Lviv University library
- ID: 82
- Place: Lviv
Interested in everything new, Lviv residents examine the first Lviv trams, of which there were 16; in the photo - cars No. 7 and 14. Regular electric tram service in Lviv began on May 31, 1894. From that day until the closing of the General Regional Exhibition of 1894 in early October, the city was filled with extraordinary excitement—the residents of Lviv felt the breath of progress.
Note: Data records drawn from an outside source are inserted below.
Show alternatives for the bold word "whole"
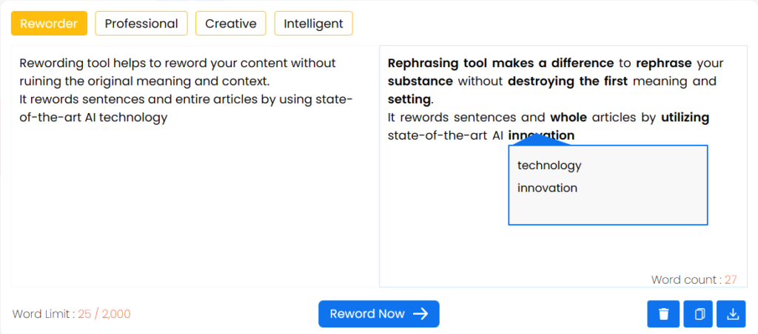pyautogui.click(x=569, y=117)
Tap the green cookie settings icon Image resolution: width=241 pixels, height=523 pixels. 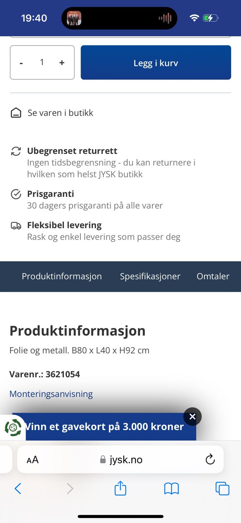(13, 427)
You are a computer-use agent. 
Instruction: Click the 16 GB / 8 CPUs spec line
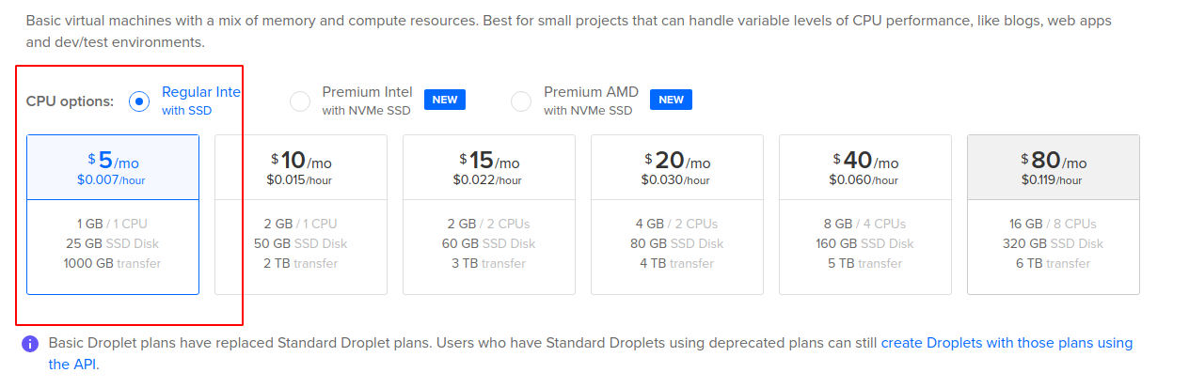click(x=1054, y=224)
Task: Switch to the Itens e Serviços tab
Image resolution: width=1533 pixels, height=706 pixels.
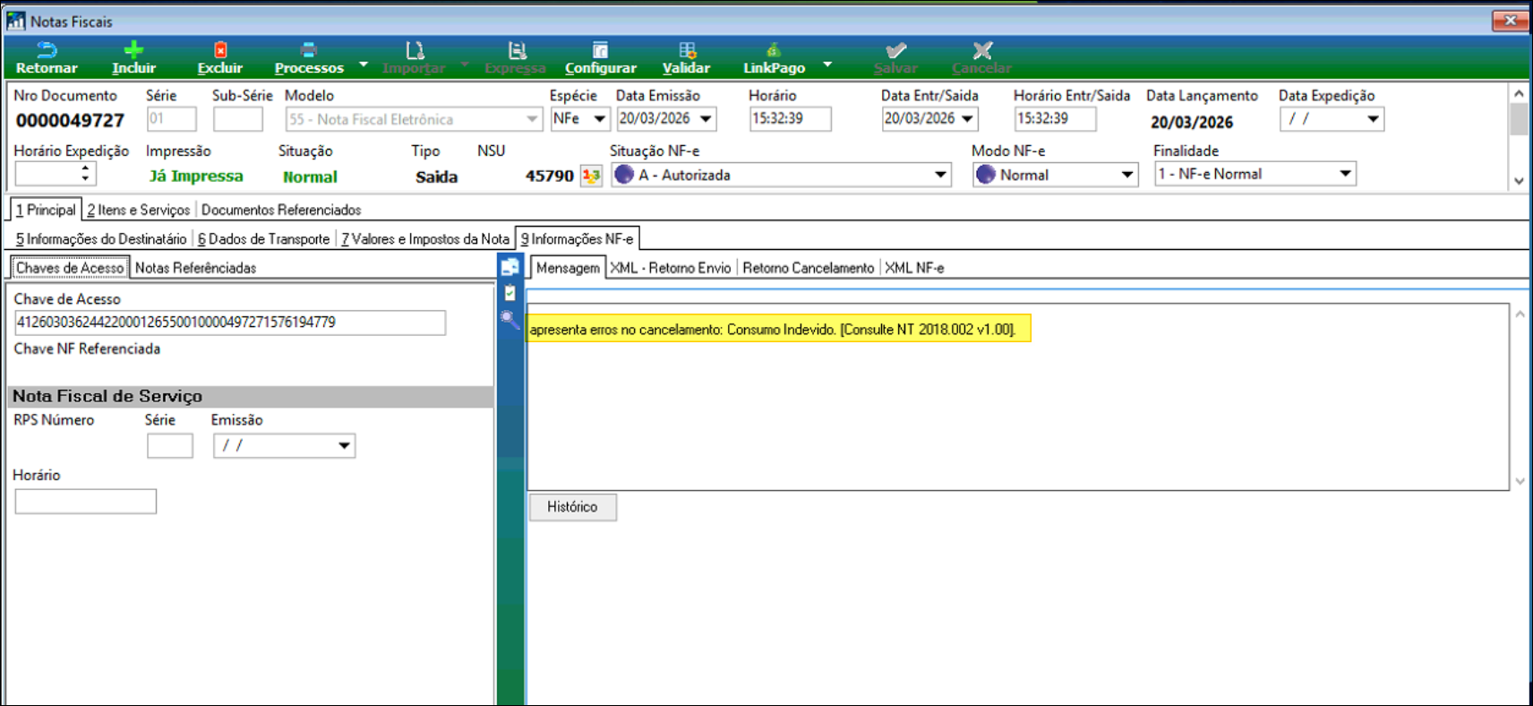Action: coord(139,210)
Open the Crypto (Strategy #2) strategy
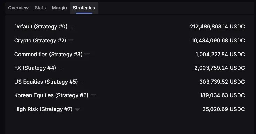This screenshot has width=256, height=134. tap(40, 40)
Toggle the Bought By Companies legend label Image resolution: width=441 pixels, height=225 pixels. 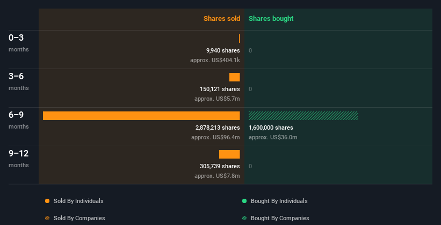click(280, 218)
According to S. Tarkhov (“History of the Lviv Tram,” Lviv, 1994): "The electric railway of the city of Lviv, built by Siemens & Halske, is a system proposed by American engineer Sprague, with overhead current collection (current collector)... All 16 cars were manufactured at the Siemens & Halske factory. The cars move because the current circulating through the wires stretched above the cars enters the car's dynamoelectric machine via the current collector...and rotates it. The rotational movement of the machine is transmitted to the wheel axles by means of a chain drive. Each car is lit by five electric lamps." The event depicted in the image takes place on Zyblykevych Street. In 1886, Zyblykevych Street was named after the section of the current Iv. Franko Street from the beginning of Zelenaya Street to the beginning of Stryiska Street. The first building on the right is on the corner of Scyezhkova Street, later Romanovich Street, and since December 1944, Saksaganskogo Street. The second street on the right is St. Nicholas Street (since 1990, it has been named after the first president of Ukraine, historian Mykhailo Hrushevsky). In the distance, you can see the tops of the pavilions and rotunda of the Raclavice panorama of the General Provincial Exhibition of 1894.